» **DATASET EXCERPTS**
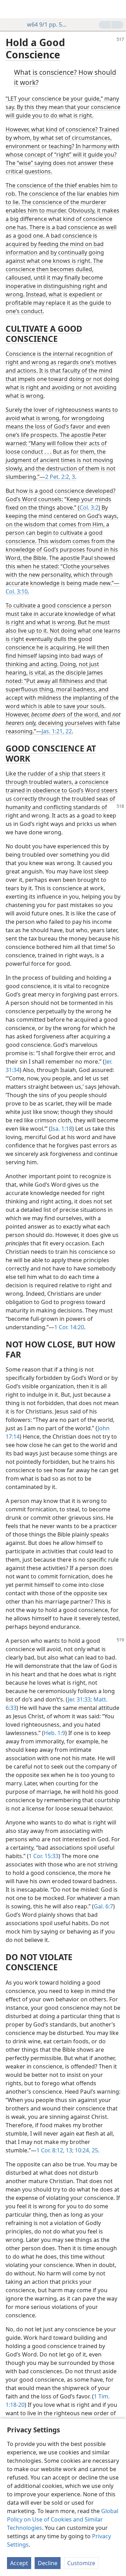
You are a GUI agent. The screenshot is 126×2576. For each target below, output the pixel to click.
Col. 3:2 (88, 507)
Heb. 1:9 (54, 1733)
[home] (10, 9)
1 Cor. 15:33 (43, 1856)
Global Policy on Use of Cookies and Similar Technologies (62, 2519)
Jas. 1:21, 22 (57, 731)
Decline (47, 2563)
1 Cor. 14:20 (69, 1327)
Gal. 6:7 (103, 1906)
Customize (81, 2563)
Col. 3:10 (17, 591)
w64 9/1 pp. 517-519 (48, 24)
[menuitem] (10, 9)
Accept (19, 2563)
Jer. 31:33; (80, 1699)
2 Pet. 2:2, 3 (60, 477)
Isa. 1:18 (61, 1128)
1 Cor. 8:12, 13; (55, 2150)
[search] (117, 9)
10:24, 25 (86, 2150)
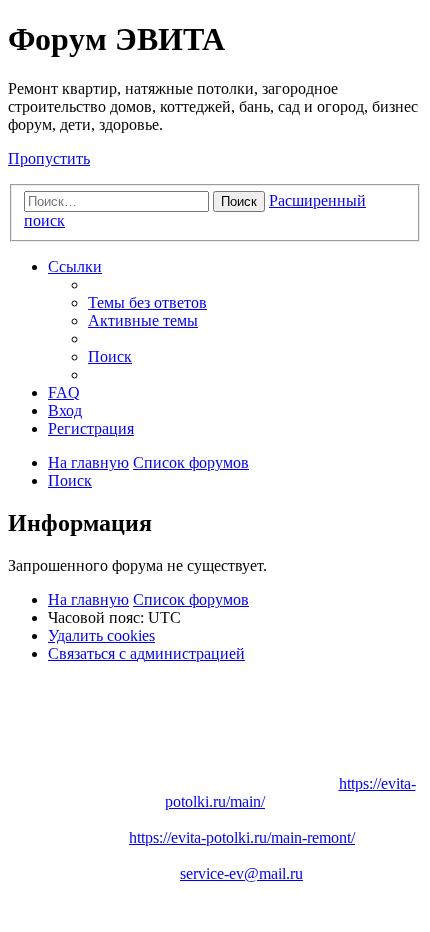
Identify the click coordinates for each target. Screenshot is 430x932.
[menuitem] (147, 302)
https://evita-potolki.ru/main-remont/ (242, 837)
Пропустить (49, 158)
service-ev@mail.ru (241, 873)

» **WORK REQUIRED**
After locating the line that contains "[menuitem] (147, 302)", output it and the remaining lines of the material above, exactly as they read.

» **REPLY**
[menuitem] (147, 302)
https://evita-potolki.ru/main-remont/ (242, 837)
Пропустить (49, 158)
service-ev@mail.ru (241, 873)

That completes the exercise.